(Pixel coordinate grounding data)
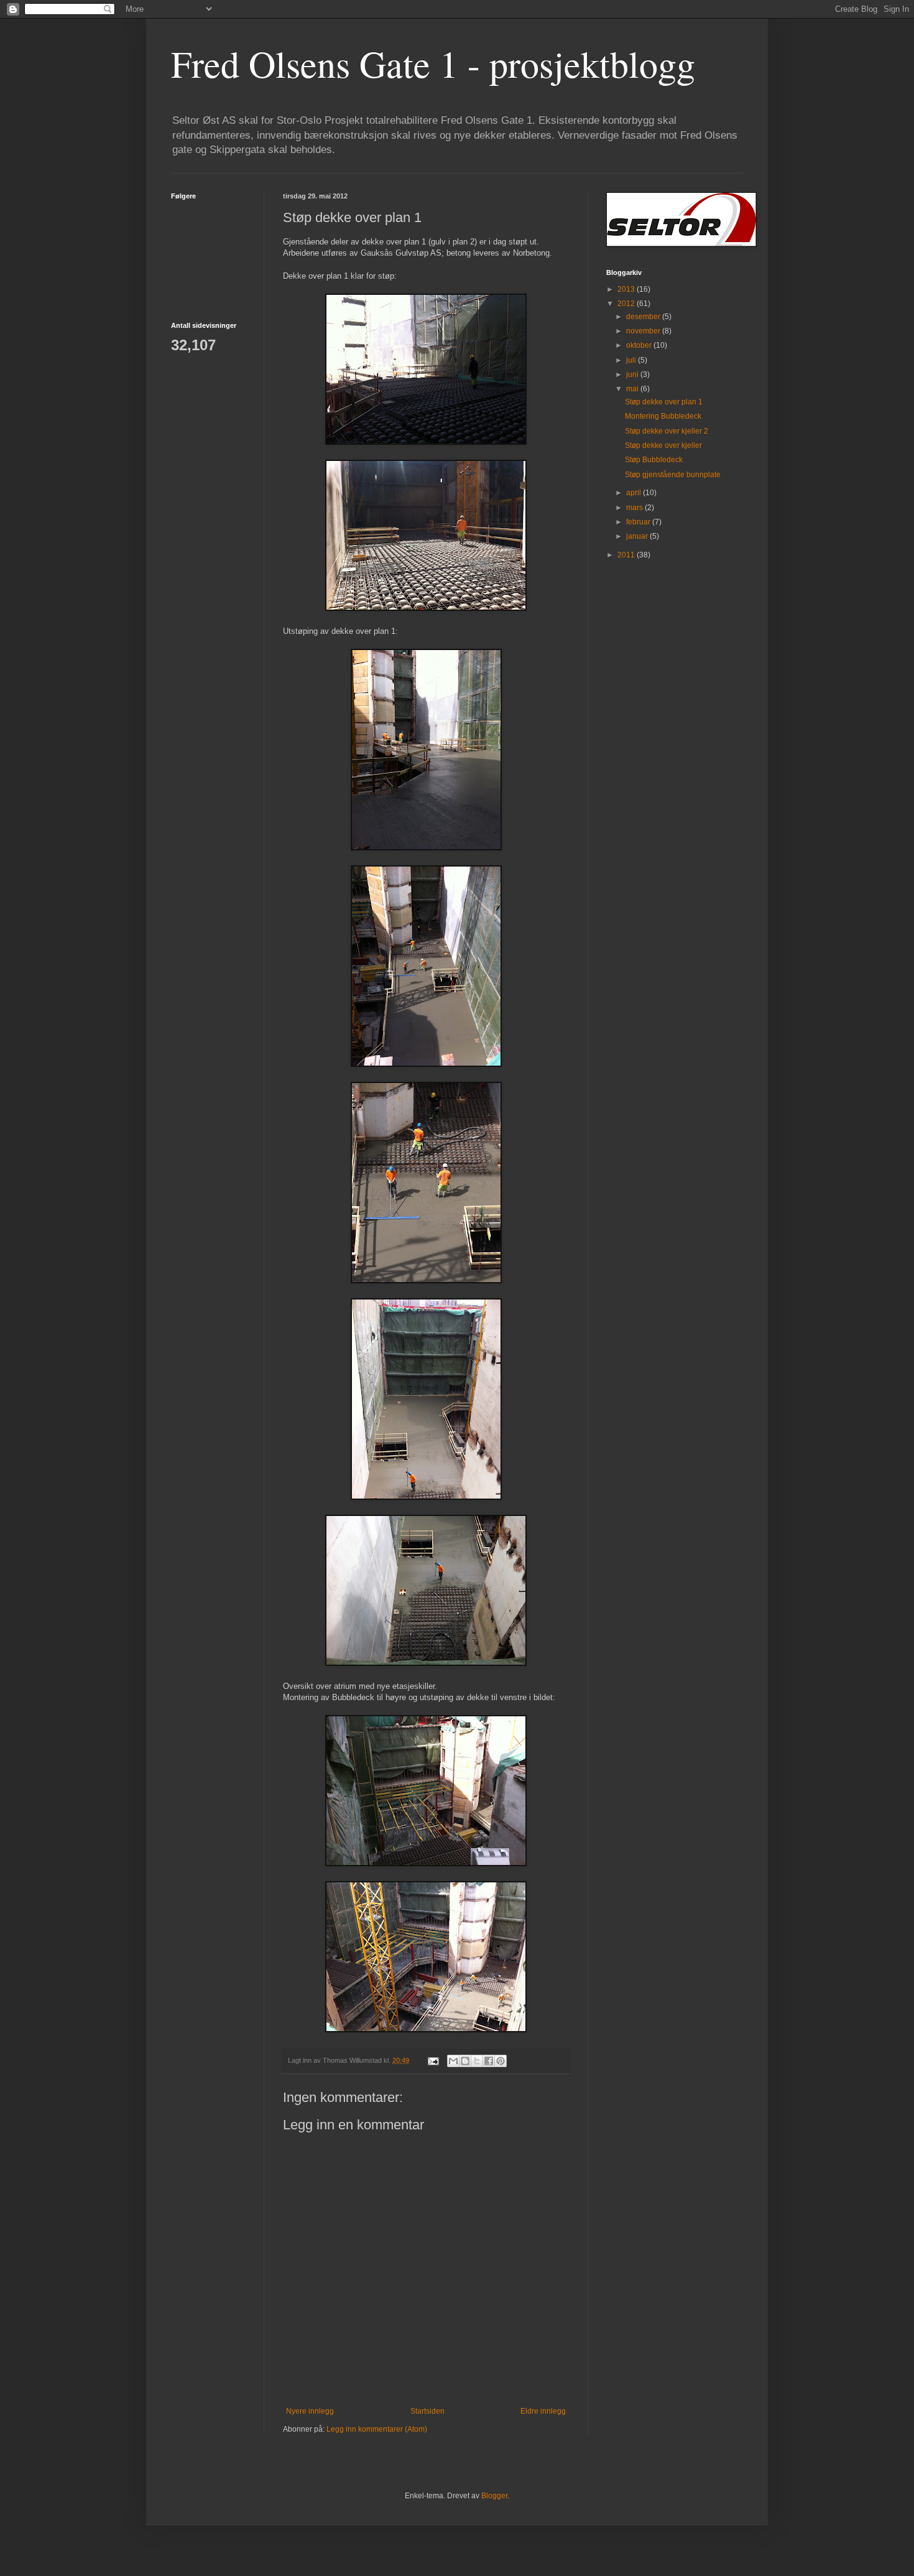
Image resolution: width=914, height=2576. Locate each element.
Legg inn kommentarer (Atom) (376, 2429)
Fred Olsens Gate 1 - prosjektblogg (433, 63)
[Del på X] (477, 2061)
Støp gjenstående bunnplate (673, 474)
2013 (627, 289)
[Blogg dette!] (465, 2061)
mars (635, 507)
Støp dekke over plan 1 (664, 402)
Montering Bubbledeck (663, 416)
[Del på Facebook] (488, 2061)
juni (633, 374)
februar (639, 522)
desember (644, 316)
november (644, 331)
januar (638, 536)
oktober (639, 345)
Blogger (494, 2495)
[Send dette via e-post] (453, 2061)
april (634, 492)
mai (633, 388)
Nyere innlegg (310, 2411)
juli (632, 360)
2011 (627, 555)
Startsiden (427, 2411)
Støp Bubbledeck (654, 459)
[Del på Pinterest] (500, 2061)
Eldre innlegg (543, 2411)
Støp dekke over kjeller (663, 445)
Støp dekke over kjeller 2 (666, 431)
---
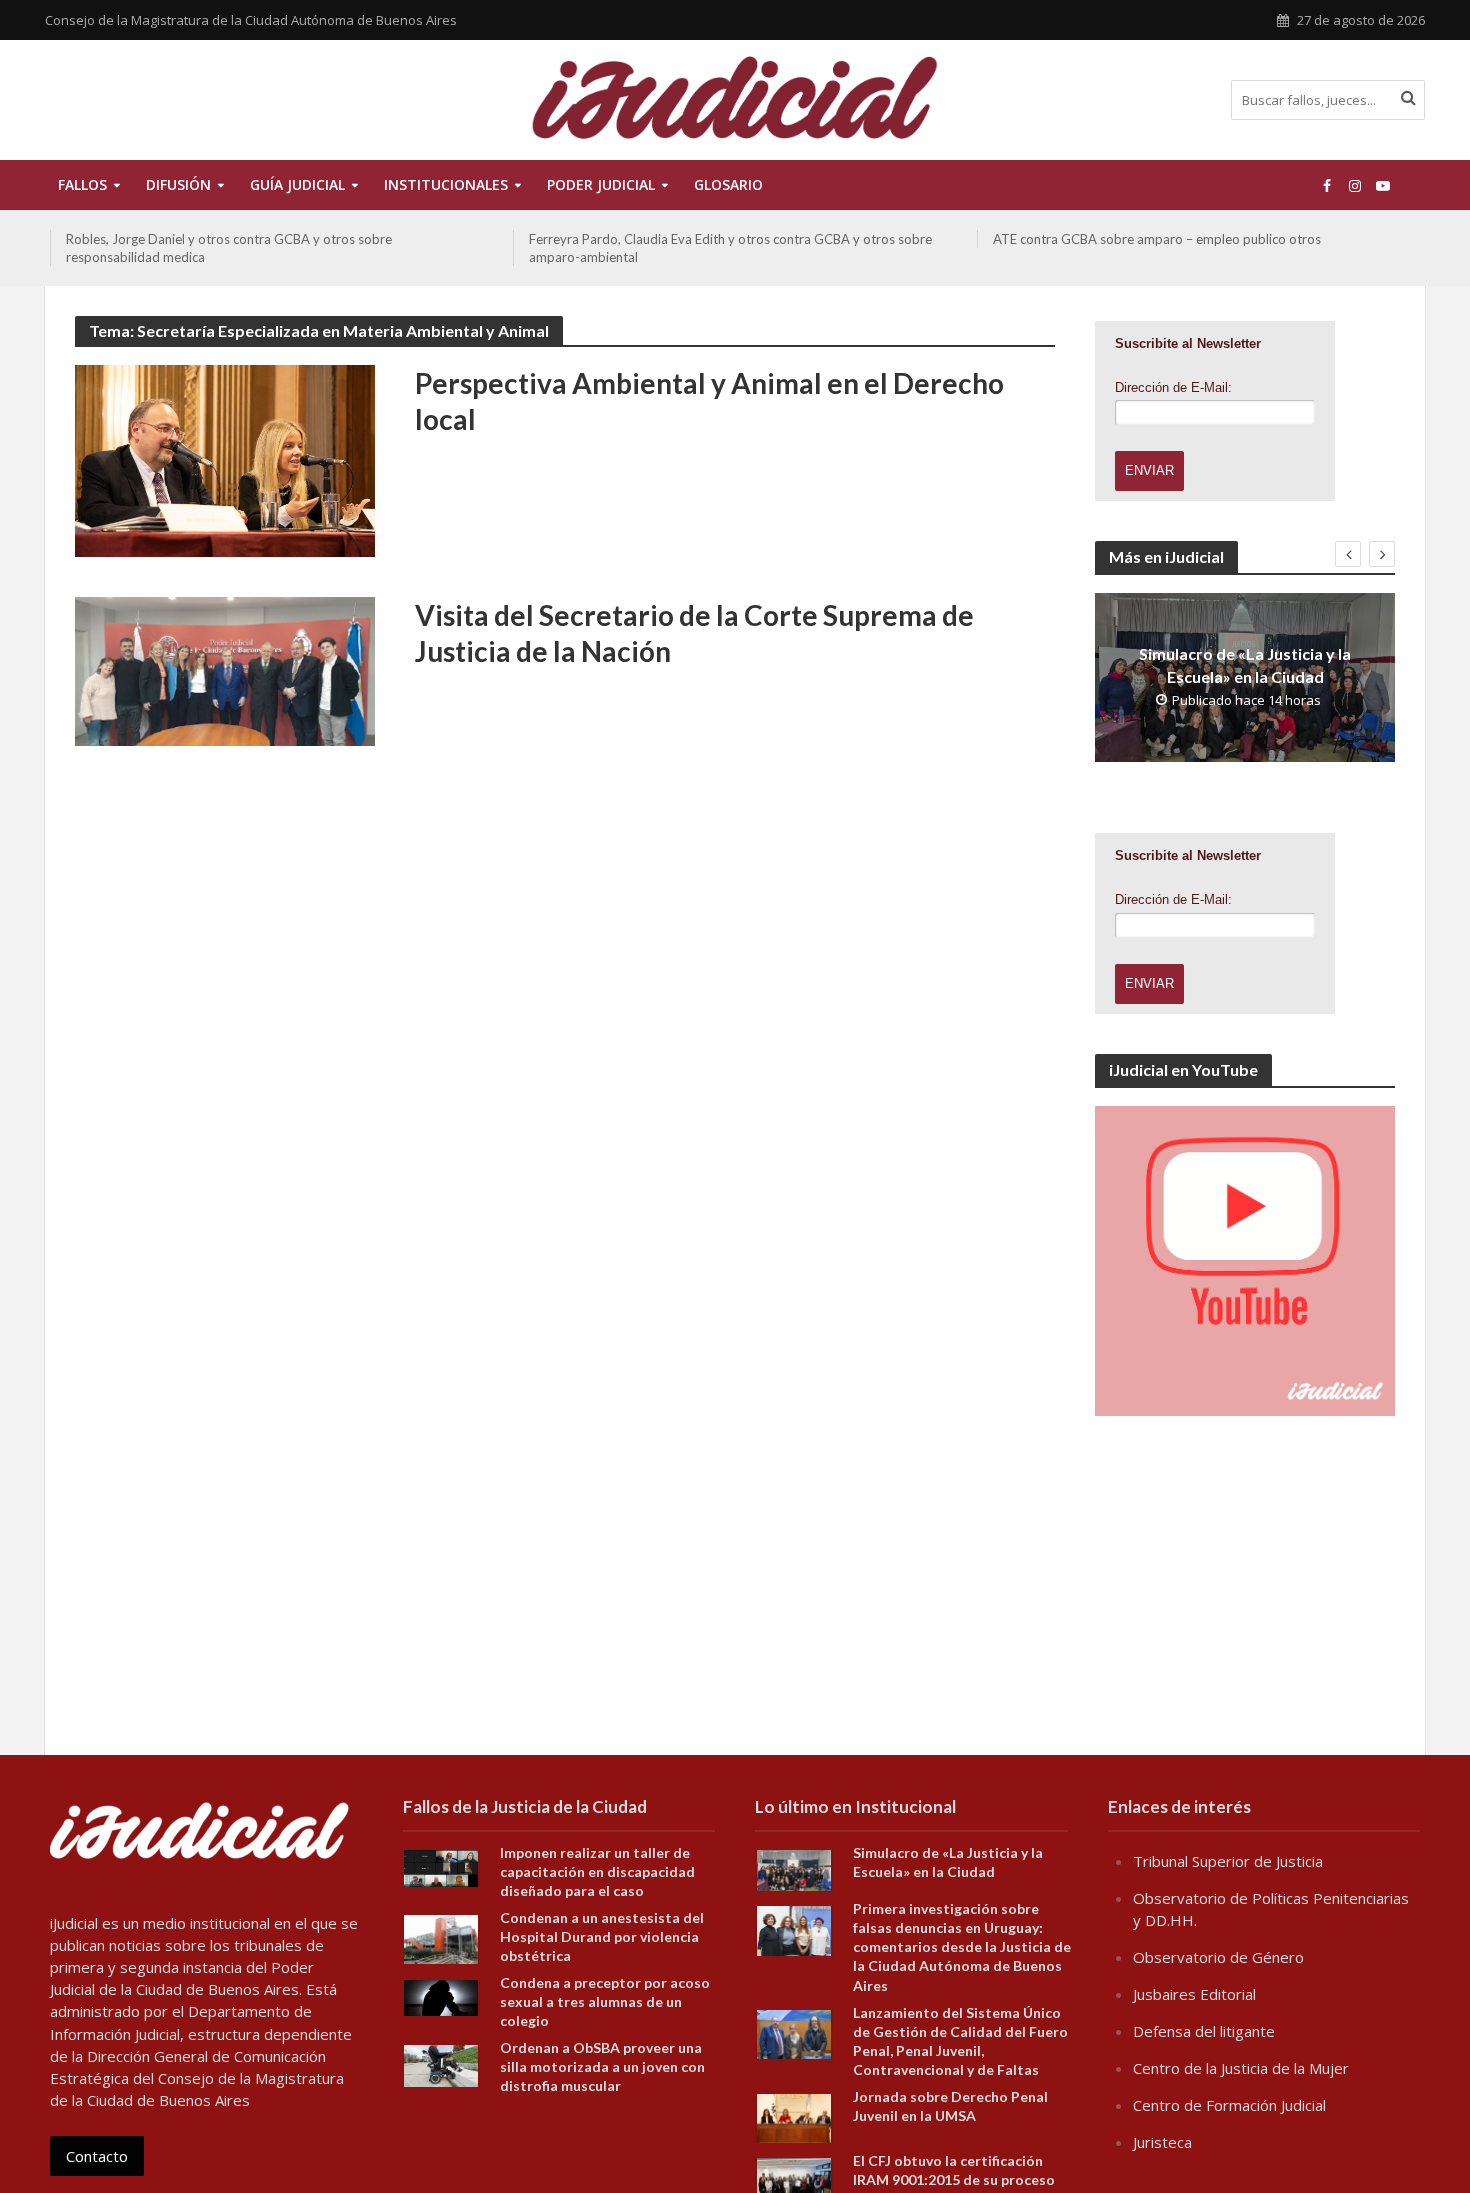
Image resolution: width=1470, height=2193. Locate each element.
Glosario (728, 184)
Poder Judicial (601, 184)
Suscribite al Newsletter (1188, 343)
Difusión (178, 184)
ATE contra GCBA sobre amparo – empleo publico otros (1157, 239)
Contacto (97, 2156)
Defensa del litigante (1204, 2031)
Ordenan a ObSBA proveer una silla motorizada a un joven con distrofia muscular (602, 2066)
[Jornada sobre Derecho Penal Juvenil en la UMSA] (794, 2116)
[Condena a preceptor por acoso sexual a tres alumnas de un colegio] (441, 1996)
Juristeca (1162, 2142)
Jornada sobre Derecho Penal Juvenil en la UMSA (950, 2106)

• [BRIEF]
Your task for the entries above: copy exactly the span starting with the line with "juni (633, 374)" and going on through the line with "Støp dekke over kjeller 2 (666, 431)", both lines included, and nothing else.

• [ANSWER SPACE]
juni (633, 374)
februar (639, 522)
desember (644, 316)
november (644, 331)
januar (638, 536)
oktober (639, 345)
Blogger (494, 2495)
[Send dette via e-post] (453, 2061)
april (634, 492)
mai (633, 388)
Nyere innlegg (310, 2411)
juli (632, 360)
2011 (627, 555)
Startsiden (427, 2411)
Støp Bubbledeck (654, 459)
[Del på Pinterest] (500, 2061)
Eldre innlegg (543, 2411)
Støp dekke over kjeller (663, 445)
Støp dekke over kjeller 2 (666, 431)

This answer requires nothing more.